On commence par ce freekeh Beyrouth, uun taboulé, tout simplement, avec des herbes, du blé vert et du tarator, qui est je crois un genre de tzatziki turque. C’est très frais, délicat mais parfumé quand même, parfait pour éveiller les papilles. C’est le chef Hisanobu Shigeta qui tient les cuisines.

Pois chiches, lentilles et citron caviar, c’est un peu le houmous du coin. J’adore le coup du citron caviar, mais pour moi ça manque de richesse. Il me semble qu’en dessous c’est une mousse de lentilles, ça a l’air passé au siphon, ça manque un peu de corps. Pas mauvais quand même.

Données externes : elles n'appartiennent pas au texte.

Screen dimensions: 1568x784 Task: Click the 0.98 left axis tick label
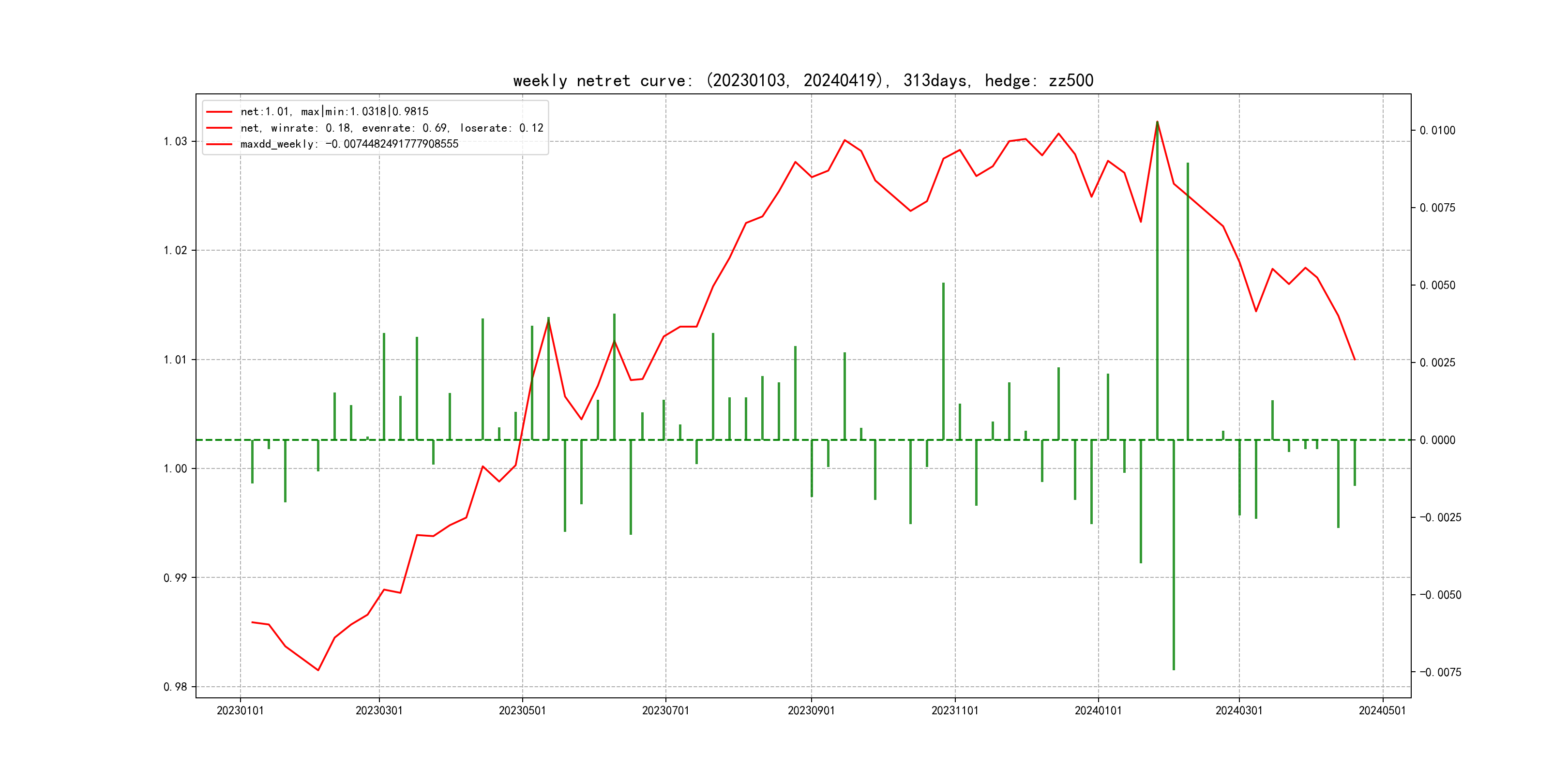coord(175,687)
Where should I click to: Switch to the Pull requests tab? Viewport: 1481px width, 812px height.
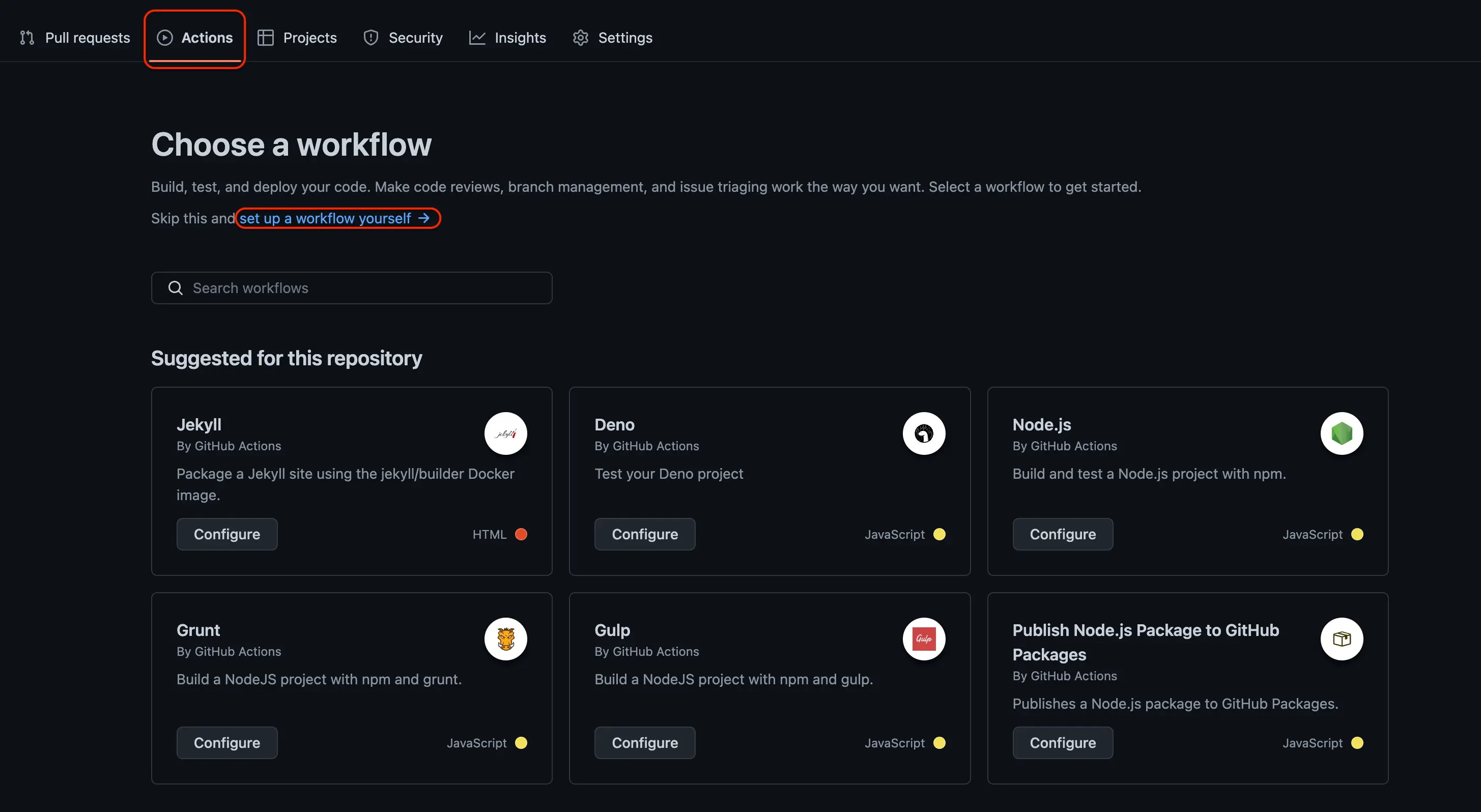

Mon plat, magnifique, des asperges blanches encore bien croquantes, dans une coque de sésame noir qui apporte beaucoup de texture. Ca nage dans un délicieux bouillon iodé (il y a des moules), c’est vraiment relevé, ce que j’apprécie, c’était vraiment très bon.

Des wings façon butter chicken (cela m’a été décrit comme ça), c’est délicatement relevé, gras comme il faut, fondant et même jouissif, j’ose le mot.

La pastilla, un dessert OUFISSIME (dans une toute nouvelle version), avec une crème épicée et plein de fruits secs. Le sucre est apporté par les feuilles de pâte filo bien caramélisées, c’est vraiment un dessert épatant. C’est une cheffe qui est désormais à la tête du sucré ici, Coraline Lecomte.

Plus aventureux, des segments d’agrumes, il y a un petit confit de dattes (délicieux), une touche d’eau de rose et un genre de granité de cumin ? curry ? C’est assez chouette, il faut bien tout mélanger pour avoir l’équilibre, avec le sucre de la datte l’épice se révèle sous un jour nouveau.

Fraise, pistache et fleur d’oranger. Le dessert le plus anecdotique à mon sens, le petit reproche que je ferais au restaurant c’est cette obsession du siphon (si je ne me trompe pas). Ici la crème de pistache est un peu trop aérienne pour moi, manque à nouveau de corps et du coup il n’y a plus de gourmandise.

Ca par contre c’est de la bombe, des tuiles cacaotées et un genre de mousse à la cardamome verte. Ce n’est pas vraiment un dessert autour du chocolat, plutôt du grué de cacao et de la cardamome, j’ai trouvé ça follement gourmand et délicat à la fois.

Bref, il y a de quoi se régaler dans ce temple fusionnant d’Alain Ducasse. 29 euros pour entrée, plat et dessert du jour, ça me semble en plus plutôt raisonnable. A la carte, les plats sont entre 14 et 28 euros.